Although the Legionella urinary antigen test can be used to support a diagnosis of legionellosis, it is important to remember that this assay is designed to detect only serogroup 1 and returns negative results for other serogroups.

The request for microbiological cultures in addition to radiology and pathology studies was an important feature of this case. Oftentimes, an infectious etiology is not considered in cases of suspected gout, osteoarthritis, or rheumatoid arthritis.
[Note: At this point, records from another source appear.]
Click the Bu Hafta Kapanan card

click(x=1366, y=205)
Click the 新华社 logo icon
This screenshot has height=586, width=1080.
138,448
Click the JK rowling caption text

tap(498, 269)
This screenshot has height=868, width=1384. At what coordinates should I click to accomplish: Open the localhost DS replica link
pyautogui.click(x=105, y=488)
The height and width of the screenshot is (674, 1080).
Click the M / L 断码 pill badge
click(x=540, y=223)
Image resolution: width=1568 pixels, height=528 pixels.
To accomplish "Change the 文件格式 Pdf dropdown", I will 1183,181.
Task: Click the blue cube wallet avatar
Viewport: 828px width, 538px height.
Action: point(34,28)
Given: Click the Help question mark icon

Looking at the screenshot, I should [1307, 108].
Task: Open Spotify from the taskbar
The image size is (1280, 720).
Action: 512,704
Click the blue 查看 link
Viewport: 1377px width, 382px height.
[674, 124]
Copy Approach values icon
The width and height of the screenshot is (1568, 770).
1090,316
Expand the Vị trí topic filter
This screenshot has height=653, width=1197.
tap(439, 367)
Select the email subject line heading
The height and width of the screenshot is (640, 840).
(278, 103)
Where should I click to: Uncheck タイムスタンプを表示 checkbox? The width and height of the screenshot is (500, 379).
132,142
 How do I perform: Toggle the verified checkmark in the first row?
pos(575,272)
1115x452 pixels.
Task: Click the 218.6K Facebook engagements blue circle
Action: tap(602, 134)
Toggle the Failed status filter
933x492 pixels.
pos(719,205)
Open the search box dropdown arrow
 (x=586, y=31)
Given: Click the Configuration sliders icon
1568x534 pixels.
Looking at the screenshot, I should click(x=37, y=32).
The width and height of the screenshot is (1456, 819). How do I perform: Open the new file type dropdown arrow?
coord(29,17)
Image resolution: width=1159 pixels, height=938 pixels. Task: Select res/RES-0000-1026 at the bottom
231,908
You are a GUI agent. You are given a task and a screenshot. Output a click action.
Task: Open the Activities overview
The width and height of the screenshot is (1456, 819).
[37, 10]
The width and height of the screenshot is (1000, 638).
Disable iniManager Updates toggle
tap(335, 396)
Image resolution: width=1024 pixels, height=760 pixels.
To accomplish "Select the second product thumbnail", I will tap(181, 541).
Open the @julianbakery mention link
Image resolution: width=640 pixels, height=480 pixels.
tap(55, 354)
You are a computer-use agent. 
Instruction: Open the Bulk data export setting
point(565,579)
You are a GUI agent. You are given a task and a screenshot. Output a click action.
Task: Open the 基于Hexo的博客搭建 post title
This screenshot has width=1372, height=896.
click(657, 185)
This case also illustrates the importance of maintaining cultures of tissue or surgical specimens for a minimum of 5 days to detect the growth of fastidious organisms. Diagnosis of infectious arthritis can be readily achieved by microbiological, histological, and/or molecular methods.

We acknowledge Robert I. Morris (RDL Reference Laboratory, Santa Monica, Calif.) for providing a summary of the rheumatology findings.